◆ What is being asked: Copy out each line of the entries below that includes the string "size", keeping the lines in their original order.

((

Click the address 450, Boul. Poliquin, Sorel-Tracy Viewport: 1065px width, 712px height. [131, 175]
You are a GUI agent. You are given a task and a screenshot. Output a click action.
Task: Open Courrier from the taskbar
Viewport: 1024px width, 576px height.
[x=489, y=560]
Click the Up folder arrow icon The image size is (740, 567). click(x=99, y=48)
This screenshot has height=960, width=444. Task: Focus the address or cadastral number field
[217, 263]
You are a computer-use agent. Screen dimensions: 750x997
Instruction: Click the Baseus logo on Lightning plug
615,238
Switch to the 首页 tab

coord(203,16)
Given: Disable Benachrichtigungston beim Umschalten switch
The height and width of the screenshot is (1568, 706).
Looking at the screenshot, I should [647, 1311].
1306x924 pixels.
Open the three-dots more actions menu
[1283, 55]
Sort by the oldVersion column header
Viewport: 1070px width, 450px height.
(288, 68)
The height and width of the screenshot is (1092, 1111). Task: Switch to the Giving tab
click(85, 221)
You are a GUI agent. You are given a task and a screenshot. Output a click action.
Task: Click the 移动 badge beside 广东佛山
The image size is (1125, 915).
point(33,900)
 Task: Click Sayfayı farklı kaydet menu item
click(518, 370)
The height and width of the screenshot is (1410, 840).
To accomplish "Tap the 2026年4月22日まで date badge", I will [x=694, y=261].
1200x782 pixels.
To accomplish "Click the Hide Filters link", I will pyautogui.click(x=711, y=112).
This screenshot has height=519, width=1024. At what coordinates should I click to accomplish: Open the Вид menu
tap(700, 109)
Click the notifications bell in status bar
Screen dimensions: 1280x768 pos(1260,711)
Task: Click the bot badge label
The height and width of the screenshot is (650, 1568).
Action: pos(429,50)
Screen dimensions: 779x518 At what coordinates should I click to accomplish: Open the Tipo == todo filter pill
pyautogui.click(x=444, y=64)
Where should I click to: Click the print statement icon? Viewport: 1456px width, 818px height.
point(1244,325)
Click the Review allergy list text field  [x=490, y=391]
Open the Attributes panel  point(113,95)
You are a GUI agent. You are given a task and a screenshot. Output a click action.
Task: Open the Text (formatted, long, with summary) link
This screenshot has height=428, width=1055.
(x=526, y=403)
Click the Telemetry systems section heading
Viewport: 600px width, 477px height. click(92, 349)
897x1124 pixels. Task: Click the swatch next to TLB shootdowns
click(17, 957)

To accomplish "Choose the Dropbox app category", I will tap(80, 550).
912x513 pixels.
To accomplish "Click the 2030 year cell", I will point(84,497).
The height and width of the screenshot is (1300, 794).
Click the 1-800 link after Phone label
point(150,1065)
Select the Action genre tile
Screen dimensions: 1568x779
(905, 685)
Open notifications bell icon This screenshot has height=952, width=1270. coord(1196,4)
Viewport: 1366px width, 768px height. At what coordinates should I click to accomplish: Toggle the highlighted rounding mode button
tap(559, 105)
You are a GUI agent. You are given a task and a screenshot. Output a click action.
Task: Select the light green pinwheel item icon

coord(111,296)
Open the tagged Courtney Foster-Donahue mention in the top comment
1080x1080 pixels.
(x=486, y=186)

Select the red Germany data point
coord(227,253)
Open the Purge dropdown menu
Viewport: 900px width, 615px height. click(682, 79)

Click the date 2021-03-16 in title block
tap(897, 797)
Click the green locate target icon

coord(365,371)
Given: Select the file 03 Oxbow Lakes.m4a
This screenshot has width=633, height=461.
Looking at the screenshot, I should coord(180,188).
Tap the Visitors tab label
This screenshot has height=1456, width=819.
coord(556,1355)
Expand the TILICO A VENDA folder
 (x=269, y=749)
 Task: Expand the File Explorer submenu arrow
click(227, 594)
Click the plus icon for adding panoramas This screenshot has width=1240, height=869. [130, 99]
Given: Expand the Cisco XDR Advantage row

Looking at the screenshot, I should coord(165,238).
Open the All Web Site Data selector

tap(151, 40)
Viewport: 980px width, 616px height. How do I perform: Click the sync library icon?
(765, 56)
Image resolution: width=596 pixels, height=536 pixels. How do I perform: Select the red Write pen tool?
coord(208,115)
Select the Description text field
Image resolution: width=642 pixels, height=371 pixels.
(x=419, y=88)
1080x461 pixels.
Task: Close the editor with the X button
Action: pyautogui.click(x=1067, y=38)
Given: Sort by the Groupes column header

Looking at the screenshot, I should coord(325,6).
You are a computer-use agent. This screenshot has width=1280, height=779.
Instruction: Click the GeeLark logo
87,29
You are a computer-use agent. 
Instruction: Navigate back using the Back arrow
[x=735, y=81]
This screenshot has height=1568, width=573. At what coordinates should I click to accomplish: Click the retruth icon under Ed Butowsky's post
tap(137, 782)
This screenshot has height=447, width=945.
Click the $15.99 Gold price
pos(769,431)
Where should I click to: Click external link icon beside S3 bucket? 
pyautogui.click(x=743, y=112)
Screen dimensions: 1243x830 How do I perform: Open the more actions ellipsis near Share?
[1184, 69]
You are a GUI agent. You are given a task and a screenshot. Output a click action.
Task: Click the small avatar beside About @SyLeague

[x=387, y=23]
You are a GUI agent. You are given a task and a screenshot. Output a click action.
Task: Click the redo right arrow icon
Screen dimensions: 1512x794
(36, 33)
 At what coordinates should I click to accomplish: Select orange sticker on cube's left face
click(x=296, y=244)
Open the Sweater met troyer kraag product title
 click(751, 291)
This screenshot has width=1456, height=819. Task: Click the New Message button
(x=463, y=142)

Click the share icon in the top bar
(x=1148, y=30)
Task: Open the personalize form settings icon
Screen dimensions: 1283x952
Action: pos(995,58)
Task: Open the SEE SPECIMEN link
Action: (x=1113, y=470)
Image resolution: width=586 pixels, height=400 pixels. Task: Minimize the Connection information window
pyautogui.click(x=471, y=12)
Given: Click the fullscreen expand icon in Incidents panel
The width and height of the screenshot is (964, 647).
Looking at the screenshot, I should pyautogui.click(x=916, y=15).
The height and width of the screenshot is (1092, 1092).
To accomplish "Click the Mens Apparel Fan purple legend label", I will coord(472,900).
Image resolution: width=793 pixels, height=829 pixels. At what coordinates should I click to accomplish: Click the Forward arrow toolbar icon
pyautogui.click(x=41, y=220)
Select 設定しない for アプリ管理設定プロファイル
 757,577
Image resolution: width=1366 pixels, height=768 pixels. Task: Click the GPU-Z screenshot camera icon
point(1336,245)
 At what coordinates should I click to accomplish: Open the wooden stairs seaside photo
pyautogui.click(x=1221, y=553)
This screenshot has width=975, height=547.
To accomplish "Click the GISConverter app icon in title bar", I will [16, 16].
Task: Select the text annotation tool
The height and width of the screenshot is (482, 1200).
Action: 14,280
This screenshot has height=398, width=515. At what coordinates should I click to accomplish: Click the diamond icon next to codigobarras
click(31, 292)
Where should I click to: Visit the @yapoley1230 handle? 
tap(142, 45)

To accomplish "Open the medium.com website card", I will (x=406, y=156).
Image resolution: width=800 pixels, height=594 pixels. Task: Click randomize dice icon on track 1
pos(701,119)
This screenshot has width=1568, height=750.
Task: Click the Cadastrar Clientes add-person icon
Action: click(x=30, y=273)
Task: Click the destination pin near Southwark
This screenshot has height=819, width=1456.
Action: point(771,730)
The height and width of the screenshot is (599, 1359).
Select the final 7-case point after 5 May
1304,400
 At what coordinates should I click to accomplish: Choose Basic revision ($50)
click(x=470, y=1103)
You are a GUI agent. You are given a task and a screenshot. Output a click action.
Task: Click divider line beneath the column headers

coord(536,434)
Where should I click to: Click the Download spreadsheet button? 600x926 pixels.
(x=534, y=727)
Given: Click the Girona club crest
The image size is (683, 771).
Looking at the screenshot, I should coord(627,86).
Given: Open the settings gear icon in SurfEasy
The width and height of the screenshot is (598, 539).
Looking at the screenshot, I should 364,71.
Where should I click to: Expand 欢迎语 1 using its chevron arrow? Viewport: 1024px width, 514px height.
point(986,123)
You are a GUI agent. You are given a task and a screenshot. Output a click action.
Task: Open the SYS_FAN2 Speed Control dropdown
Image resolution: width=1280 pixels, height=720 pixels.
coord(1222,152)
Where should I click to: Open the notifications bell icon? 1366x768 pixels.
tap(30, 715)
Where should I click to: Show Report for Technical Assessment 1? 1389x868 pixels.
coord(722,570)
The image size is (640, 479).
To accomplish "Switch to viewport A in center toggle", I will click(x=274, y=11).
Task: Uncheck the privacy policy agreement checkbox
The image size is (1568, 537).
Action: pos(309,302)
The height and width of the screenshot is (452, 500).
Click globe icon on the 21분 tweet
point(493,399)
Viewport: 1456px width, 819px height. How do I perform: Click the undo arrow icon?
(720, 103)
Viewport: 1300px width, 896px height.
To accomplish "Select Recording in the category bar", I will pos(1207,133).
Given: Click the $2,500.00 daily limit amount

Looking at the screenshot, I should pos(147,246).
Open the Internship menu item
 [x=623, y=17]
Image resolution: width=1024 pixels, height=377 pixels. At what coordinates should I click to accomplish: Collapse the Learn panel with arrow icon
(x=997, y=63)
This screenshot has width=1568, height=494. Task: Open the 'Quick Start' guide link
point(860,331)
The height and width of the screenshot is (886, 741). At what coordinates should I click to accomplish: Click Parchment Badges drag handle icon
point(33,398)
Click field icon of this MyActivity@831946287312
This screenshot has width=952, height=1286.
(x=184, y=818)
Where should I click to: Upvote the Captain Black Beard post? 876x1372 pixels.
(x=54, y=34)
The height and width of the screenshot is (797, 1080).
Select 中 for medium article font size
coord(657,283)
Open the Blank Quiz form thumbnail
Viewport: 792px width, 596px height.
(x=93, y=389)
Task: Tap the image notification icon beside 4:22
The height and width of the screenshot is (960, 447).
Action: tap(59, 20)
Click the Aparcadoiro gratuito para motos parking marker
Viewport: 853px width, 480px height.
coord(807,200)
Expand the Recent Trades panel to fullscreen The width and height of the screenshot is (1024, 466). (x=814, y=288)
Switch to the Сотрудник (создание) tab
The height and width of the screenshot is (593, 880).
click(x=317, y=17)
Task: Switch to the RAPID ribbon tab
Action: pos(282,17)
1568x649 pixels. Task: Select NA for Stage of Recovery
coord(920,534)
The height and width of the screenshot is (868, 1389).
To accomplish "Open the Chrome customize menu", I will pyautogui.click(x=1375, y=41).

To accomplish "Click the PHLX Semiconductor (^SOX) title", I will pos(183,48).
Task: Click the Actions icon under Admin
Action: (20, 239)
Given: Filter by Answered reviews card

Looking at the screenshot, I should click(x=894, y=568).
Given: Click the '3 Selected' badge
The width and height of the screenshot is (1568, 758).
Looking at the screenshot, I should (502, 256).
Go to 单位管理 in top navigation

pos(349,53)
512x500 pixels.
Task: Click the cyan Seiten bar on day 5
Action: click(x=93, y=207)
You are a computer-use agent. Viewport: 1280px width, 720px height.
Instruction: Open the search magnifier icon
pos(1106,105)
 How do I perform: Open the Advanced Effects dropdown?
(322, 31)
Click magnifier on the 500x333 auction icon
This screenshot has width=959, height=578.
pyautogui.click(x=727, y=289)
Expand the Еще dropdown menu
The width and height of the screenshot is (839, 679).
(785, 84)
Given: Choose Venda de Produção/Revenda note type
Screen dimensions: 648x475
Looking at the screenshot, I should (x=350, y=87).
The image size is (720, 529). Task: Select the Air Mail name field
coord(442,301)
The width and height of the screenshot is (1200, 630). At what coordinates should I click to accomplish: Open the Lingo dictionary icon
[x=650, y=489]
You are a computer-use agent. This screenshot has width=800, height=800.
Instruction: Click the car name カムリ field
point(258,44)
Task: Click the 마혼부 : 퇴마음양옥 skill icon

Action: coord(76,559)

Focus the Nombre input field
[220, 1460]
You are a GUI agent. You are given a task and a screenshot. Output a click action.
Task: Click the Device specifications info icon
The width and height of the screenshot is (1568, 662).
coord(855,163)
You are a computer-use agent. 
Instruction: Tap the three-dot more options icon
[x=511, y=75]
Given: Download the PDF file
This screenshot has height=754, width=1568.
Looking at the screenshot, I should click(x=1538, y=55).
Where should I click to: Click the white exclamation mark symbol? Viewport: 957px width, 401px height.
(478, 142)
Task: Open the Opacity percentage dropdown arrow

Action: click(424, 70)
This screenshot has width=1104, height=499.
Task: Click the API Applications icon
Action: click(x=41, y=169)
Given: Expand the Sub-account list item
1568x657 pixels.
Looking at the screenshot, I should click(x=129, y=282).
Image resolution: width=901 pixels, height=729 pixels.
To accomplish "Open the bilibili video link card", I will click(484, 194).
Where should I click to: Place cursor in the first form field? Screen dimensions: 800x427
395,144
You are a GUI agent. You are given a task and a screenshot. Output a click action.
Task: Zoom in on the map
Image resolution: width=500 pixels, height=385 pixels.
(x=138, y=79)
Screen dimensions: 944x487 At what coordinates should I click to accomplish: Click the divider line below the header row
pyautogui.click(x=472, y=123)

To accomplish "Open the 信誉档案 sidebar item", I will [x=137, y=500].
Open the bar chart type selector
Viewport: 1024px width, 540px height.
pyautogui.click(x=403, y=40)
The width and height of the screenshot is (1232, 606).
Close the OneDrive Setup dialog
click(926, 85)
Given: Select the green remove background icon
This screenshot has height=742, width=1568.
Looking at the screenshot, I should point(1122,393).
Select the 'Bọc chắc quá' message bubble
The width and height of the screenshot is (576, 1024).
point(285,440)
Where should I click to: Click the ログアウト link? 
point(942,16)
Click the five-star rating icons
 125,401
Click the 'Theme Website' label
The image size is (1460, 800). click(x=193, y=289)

))

◆ Reply to the exercise:
Click the Up folder arrow icon The image size is (740, 567). click(x=99, y=48)
The image size is (1125, 915).
The image size is (683, 771).
The image size is (640, 479).
The image size is (1568, 537).
Select 中 for medium article font size
The image size is (720, 529). Task: Select the Air Mail name field
The image size is (1460, 800). click(x=193, y=289)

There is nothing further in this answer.